Robster_1981 said:
When i said learn, i meant pick up hands on experience.
This may take many years it depends on your abilities
Robster_1981 said:
I'm just making a valid point that if a labourer can get £6.50/hr, and i will be doing the same (ok, at first i'll be a bit slow).
No you won't be any where near as good a s a labourer at labouring. They do that job their whole life you would be worth about a 5th of a labourorer if that. When we have some heavy labour work to do we get a proper labourer in for the day he does in a day what we could do in a day with a jcb.
Robster_1981 said:
just for the record, i've been to uni and done 3 years working as an Assistant Accountant, but got more and more sick of it. Plumbing is not a get out clause. it's something i've wanted to do for years, but because i wasn't bad academically, i was persuaded that was the better route.
I part qualified as an accountant many years ago that drove me to be a despatch rider in London for many years before I near killed myself and trained as a nurse, the stress of that job and perhaps the dirty sea water I windsurfed in gave me M.E. but the main symptoms were pshychological I couldn't handle the stress of nursing any longer. So I do know where you are coming from, but I have gone where you want to go, from this side of things it lkooks a heck of a lot different to how it looks to you right now.
Robster_1981 said:
If i could afford to work for nothing to get the trade, i gladly would, but unfortunately, i cant
Oh but you must, there is no free lunch, have you had insuficient life experience to realise that yet? I worked for free to gain the required experience and paid £3,500 for my extra ACS training which at that time was called category III training. I was one of the last able to do that. Don't forget loss of earnings for about 6 months aswell as having to find that money, and after two years off long term sick with M.E. it costs us a house. No pain, no gain.
-----
Do these statements agree with the forum thread about taking up plumbing? For each, answer yes or no and quote the exact words from the thread that decide it. (a) Robster_1981 calls plumbing a way out of accountancy. (b) The reply says a proper worker brought in for heavy labor does in a day what they could do in a day with a JCB. (c) The person replying trained as a nurse before working as a despatch rider in London.
-----
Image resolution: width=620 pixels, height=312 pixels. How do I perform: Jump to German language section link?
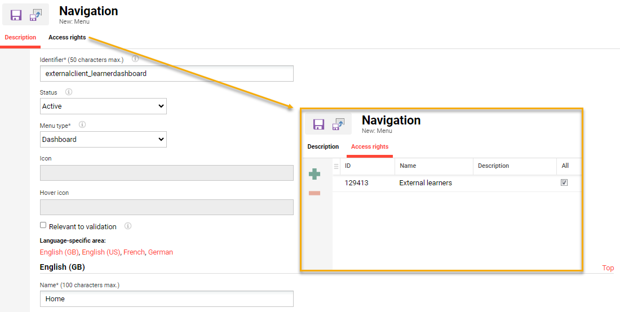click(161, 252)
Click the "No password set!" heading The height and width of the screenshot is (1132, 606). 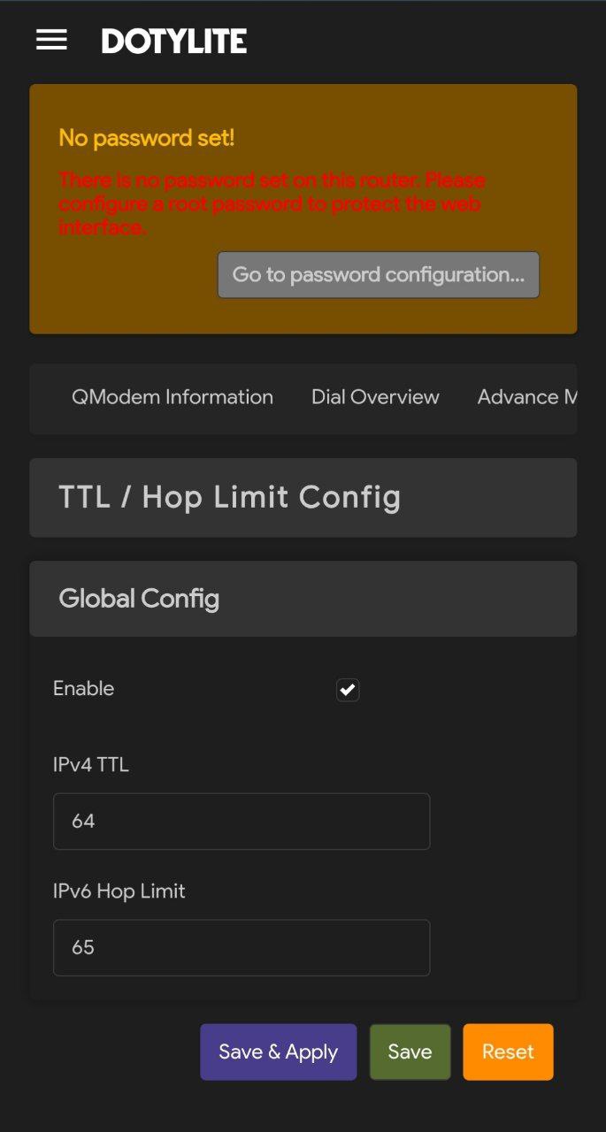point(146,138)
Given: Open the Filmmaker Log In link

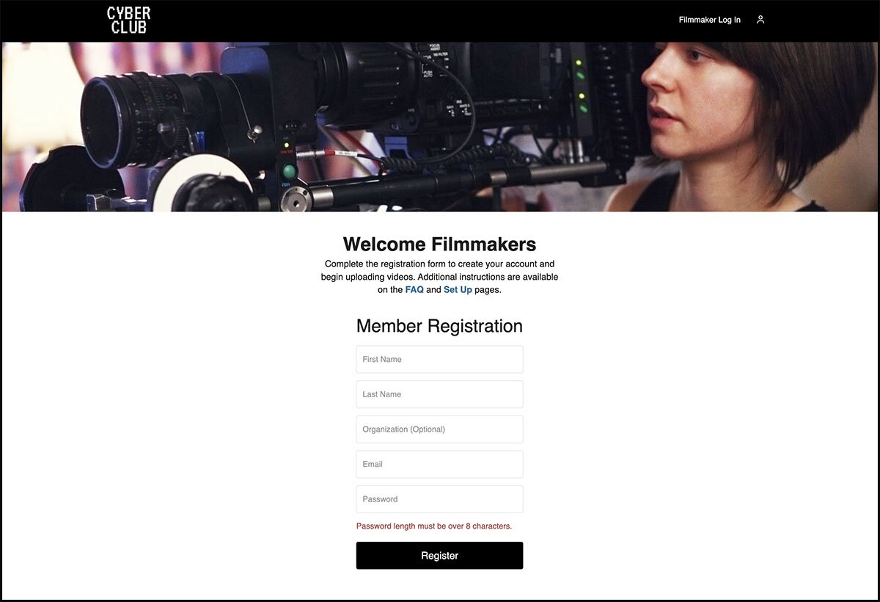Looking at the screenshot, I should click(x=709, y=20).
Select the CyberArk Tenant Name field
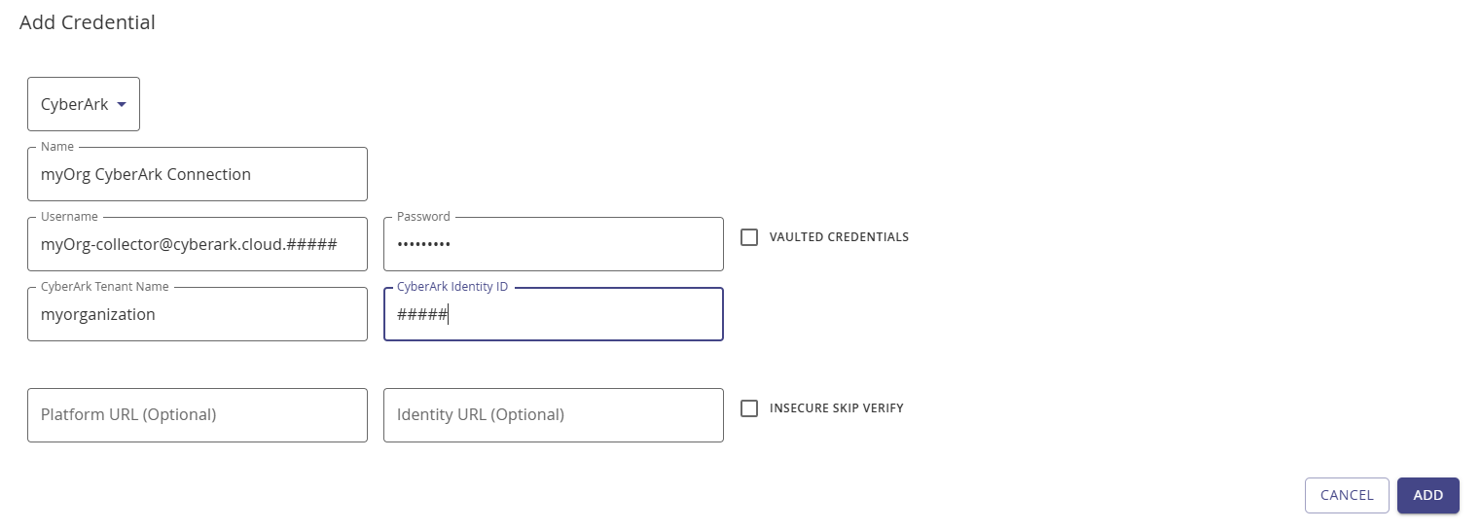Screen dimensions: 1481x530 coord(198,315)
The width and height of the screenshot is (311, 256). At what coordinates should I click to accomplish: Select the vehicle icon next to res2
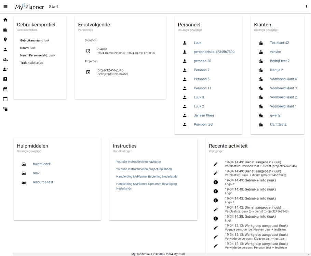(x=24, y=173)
-----
Reply to the exercise:
(a) No: "Plumbing is not a get out clause."
(b) Yes: "he does in a day what we could do in a day with a jcb"
(c) No: "drove me to be a despatch rider in London for many years before I near killed myself and trained as a nurse"